The partition function, denoted as \(Z\), is a fundamental concept in statistical mechanics. It acts as a bridge connecting the microstates of a system to its macroscopic properties. Essentially, \(Z\) is the sum over all possible energy states of a system, where each state is weighted by its degeneracy and the Boltzmann factor \(e^{-E_n/(k_BT)}\). This factor decreases the contribution of higher energy states, making low-energy states more significant at lower temperatures.

For each energy level \(n\), we calculate its contribution to the partition function as

• \(g_n\): The degeneracy, or the number of ways an energy level can be achieved.
• \(E_n\): The energy of that level in \(cm^{-1}\).
• \(T\): Temperature in Kelvin.
• \(k_B\): Boltzmann constant.

To carry out the full partition function calculation:\[Z = \,\sum\,\left[ g_n \, e^{-E_n/(k_B\,T)} \right]\]Understanding \(Z\) gives us insight into how likely a system is to occupy particular energy states.

Degeneracy

Degeneracy, often represented by the symbol \(g_n\), plays a crucial role in defining the statistical behavior of atomic or molecular systems. It represents the number of distinct states corresponding to a particular energy level. These states are energetically equal but may differ in angular momentum or other quantum numbers.

For atomic Fe, the degeneracy values show how many different microscopic configurations yield the same energy for each level. In practical terms, degeneracy indicates the level’s multiplicity, enhancing its contribution to the overall properties of the material through the partition function and the calculation of average properties, like energy.

• Higher degeneracy \( (g_n) \) increases a level's statistical weight.
• The sum total of degeneracies affects the likelihood of a system's states.

In Fe's case, the degeneracy directly influences how the heat capacity is computed, since energy levels with higher degeneracy might dominate the physical property computation, specifically if they are at lower energy.

Energy Levels

Energy levels ( n), expressed in \(cm^{-1}\) for atom Fe, describe the discrete potential energy a system can possess. Unlike a continuous spectrum, atoms have specific allowed energies due to quantum mechanical rules.
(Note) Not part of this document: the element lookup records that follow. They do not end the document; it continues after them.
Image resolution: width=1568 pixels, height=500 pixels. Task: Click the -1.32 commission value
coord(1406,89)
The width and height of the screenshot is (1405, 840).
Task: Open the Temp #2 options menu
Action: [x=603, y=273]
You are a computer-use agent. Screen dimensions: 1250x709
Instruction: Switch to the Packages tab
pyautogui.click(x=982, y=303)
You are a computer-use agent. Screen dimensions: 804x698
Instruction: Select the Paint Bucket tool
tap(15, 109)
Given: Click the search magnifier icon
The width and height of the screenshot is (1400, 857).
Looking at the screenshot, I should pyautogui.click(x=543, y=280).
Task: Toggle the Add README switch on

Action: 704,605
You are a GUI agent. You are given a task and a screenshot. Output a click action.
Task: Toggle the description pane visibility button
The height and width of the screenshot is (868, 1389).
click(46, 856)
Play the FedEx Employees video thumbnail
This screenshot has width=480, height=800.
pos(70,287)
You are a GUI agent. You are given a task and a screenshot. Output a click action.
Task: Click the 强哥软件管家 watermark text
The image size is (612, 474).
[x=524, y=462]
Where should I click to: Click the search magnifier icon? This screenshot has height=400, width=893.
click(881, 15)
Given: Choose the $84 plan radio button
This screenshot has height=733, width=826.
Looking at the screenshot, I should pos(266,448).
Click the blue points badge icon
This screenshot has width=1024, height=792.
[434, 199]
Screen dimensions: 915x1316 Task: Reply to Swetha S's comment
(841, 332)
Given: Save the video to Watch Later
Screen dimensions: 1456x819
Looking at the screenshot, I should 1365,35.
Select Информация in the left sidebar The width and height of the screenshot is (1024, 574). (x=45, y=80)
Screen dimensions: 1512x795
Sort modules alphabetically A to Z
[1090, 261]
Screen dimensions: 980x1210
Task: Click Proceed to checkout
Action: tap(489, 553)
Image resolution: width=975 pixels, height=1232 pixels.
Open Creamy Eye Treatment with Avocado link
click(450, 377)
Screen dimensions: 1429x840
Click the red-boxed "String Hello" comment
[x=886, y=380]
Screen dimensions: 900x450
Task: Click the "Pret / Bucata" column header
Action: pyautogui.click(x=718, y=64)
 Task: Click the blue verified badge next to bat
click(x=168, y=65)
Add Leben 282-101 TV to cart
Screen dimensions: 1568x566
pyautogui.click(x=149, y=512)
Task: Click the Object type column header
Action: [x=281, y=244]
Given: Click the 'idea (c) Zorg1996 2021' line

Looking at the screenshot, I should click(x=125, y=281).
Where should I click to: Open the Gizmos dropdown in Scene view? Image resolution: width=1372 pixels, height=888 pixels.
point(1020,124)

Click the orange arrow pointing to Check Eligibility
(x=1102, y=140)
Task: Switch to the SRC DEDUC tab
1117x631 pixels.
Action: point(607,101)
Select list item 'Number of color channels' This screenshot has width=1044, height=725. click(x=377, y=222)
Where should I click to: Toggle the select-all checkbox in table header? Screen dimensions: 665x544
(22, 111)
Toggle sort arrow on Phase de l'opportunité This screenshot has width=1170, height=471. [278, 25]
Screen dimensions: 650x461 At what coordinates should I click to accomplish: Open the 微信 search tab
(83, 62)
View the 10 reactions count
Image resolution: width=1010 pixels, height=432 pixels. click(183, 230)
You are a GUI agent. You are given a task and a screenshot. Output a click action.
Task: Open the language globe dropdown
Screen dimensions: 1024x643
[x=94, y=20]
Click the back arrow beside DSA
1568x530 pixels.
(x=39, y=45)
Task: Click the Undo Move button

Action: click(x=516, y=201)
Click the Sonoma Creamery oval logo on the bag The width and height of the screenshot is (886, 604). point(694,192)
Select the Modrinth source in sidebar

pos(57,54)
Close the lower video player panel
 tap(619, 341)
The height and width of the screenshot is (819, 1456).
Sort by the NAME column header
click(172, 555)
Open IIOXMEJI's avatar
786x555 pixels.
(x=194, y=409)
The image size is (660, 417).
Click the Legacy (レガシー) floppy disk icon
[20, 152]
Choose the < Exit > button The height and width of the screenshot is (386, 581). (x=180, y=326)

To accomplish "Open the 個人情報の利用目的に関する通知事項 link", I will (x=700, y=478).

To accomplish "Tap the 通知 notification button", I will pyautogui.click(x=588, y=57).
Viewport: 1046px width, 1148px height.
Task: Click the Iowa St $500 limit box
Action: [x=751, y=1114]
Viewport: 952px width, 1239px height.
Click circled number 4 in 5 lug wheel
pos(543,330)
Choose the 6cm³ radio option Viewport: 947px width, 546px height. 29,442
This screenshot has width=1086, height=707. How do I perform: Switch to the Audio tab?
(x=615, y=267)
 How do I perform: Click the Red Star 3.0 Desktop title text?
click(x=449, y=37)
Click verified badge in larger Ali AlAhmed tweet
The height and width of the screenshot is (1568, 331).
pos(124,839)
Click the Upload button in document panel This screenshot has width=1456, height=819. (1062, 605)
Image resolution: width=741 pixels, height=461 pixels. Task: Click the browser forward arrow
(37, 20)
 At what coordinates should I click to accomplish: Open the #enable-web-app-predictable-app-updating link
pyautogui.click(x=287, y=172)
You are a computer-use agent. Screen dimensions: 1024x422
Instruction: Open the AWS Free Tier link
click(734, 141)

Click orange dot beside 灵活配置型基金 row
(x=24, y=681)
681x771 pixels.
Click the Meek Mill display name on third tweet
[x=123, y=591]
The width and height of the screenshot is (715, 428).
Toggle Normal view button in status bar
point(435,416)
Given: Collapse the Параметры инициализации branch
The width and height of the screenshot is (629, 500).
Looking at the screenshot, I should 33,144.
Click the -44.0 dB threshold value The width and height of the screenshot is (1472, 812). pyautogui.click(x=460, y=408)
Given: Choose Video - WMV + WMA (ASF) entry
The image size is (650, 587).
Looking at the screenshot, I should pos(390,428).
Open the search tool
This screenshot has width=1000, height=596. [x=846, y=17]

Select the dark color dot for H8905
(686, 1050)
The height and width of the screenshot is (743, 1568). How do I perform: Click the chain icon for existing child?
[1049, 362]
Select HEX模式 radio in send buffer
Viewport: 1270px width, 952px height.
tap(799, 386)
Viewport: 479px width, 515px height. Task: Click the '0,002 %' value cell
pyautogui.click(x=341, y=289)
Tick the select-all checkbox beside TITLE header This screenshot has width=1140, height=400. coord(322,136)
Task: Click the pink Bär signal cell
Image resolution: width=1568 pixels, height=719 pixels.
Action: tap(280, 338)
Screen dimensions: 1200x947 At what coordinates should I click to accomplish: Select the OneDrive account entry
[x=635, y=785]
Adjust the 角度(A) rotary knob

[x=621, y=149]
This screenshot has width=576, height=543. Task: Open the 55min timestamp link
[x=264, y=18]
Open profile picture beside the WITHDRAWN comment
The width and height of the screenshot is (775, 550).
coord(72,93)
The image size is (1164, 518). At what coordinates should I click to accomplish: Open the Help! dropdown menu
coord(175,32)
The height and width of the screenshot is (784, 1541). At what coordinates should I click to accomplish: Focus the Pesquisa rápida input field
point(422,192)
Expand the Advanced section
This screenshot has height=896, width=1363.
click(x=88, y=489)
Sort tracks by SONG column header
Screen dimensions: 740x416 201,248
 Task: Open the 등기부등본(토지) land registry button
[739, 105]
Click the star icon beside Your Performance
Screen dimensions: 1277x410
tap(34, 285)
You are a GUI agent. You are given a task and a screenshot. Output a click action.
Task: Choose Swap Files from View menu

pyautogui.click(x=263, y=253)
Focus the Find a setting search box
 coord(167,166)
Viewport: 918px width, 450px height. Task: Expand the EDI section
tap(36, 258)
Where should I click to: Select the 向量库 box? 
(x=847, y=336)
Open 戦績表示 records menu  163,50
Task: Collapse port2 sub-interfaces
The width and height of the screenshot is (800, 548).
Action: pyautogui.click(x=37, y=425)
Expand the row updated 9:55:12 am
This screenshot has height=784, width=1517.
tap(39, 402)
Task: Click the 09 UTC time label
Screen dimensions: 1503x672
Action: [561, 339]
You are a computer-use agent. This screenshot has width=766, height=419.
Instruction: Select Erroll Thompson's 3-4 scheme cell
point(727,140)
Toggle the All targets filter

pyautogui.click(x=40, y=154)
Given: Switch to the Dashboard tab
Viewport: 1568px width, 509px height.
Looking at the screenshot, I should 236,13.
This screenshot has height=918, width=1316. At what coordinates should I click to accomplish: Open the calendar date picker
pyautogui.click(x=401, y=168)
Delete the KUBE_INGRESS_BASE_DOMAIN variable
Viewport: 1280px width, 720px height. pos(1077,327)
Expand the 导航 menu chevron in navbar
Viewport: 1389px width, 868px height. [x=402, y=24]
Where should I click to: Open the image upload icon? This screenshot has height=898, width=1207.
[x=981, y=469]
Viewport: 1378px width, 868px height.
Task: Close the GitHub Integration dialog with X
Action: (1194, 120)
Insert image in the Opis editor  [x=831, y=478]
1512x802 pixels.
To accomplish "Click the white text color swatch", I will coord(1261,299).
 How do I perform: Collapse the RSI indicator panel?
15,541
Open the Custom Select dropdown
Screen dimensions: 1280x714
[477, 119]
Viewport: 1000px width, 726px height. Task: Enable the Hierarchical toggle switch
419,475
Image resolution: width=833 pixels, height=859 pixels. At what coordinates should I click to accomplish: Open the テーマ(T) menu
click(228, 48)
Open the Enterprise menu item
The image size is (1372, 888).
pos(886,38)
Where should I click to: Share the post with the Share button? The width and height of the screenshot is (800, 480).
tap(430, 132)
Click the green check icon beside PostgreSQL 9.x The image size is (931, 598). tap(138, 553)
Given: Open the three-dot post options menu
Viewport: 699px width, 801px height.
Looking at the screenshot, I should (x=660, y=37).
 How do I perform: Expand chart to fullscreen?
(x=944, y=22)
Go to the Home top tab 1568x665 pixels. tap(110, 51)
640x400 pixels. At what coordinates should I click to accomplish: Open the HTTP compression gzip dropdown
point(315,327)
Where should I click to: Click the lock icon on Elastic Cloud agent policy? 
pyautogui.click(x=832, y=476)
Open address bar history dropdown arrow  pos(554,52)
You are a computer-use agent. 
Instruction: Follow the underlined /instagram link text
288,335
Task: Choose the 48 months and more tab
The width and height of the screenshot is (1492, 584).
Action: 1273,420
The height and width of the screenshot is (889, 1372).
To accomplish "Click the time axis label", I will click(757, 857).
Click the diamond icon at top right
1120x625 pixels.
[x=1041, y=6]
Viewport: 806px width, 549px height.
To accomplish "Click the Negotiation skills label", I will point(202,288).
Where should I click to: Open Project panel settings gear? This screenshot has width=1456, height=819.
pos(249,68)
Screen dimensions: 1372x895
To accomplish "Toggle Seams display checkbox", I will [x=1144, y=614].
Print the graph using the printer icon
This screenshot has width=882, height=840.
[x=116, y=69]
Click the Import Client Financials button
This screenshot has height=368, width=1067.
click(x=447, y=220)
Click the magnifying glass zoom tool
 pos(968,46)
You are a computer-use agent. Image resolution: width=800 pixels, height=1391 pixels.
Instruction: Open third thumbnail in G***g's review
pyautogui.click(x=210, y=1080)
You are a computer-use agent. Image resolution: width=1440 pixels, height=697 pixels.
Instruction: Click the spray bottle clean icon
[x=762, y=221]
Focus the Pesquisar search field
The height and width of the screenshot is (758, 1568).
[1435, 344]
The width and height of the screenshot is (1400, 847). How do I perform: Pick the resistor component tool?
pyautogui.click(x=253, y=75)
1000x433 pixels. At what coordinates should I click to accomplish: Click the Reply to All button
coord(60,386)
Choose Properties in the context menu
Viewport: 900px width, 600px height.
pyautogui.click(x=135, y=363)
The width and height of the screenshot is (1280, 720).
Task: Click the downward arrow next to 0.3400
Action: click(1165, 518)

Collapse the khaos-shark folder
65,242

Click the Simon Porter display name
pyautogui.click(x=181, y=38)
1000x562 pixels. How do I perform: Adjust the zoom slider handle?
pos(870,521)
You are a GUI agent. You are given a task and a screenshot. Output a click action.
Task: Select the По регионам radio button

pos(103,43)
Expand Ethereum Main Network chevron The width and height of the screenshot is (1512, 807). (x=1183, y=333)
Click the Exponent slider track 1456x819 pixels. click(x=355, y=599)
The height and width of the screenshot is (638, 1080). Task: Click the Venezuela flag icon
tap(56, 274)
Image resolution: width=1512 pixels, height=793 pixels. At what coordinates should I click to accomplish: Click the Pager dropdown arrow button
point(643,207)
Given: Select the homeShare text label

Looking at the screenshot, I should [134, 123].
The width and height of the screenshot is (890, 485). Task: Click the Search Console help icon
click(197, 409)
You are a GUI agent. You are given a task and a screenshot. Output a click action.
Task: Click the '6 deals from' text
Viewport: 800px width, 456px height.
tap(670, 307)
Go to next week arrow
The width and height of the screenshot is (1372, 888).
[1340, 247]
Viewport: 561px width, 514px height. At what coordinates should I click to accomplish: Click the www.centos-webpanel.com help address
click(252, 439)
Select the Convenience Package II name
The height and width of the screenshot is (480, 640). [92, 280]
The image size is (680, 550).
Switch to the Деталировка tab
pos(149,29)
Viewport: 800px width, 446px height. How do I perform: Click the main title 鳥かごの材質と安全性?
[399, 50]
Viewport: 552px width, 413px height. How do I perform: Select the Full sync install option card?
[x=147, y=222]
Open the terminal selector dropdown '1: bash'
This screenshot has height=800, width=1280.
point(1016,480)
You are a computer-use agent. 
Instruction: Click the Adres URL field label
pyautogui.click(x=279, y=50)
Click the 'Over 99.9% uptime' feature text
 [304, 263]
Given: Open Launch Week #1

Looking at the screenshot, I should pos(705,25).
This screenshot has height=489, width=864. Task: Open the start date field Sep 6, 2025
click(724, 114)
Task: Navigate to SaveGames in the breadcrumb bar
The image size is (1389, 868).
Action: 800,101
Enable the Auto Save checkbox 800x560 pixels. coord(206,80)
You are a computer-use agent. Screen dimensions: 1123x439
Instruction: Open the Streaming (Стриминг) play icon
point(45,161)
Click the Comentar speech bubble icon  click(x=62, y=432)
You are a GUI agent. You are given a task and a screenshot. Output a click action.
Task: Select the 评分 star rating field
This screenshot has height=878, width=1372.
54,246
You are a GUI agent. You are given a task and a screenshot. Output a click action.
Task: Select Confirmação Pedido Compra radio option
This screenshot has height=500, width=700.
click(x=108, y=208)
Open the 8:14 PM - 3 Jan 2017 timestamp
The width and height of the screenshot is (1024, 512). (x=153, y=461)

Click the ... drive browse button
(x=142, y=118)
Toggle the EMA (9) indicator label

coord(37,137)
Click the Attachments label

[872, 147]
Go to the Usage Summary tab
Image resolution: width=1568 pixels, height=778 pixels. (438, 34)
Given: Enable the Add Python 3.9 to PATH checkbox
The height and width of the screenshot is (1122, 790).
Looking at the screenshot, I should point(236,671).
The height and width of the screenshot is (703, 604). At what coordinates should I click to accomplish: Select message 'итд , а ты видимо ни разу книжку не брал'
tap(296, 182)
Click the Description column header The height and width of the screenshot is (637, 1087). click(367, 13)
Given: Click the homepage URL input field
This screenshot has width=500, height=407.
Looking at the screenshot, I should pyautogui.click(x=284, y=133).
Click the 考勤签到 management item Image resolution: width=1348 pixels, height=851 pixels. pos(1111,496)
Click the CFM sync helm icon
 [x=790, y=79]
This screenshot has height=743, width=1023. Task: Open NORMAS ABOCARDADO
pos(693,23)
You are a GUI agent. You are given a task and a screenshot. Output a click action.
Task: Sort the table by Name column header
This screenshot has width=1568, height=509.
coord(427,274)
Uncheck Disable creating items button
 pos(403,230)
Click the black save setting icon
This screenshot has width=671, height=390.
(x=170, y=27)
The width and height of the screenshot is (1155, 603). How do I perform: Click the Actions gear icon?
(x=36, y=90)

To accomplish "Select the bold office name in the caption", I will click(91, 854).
Lower energy levels are more populated at lower temperatures, as per the Boltzmann distribution.

• Each energy level is associated with a set of degeneracies \(g_n\).
• The energy difference between levels influences reaction rates and other dynamic processes.

Within atomic Fe, these energy levels affect electronic heat capacity since only certain levels contribute at different temperatures. In the context of heat capacity calculations, recognizing which energy levels need consideration is key—for example, at 150 K, only a few low-lying levels impact \(C_V\). The analysis often simplifies to a few pertinent levels, avoiding unnecessary complexity.

Average Energy

The average energy, denoted as \(\bar{E}\), is calculated using the partition function as a mean value that illustrates the energy state favored by a system at a given temperature. The determination of \(\bar{E}\) involves weighting each energy level \(E_n\) by its probability, i.e., the fractional contribution of each level defined by its degeneracy and the Boltzmann factor.

Mathematically, the average energy is determined as:\[ \bar{E} = \,\sum\,\left( E_n \, \frac{g_n \, e^{-E_n/(k_BT)}}{Z} \right) \]This formula implies that

• Levels with lower energy, high degeneracy, and high Boltzmann factor dominate \(\bar{E}\).
• The temperature of the system dictates \(\bar{E}\)’s precision and its influence on other properties.

Calculating \(\bar{E}\) allows for further analysis into the system's heat capacity and contributes to understanding the thermal behavior of materials like atomic Fe.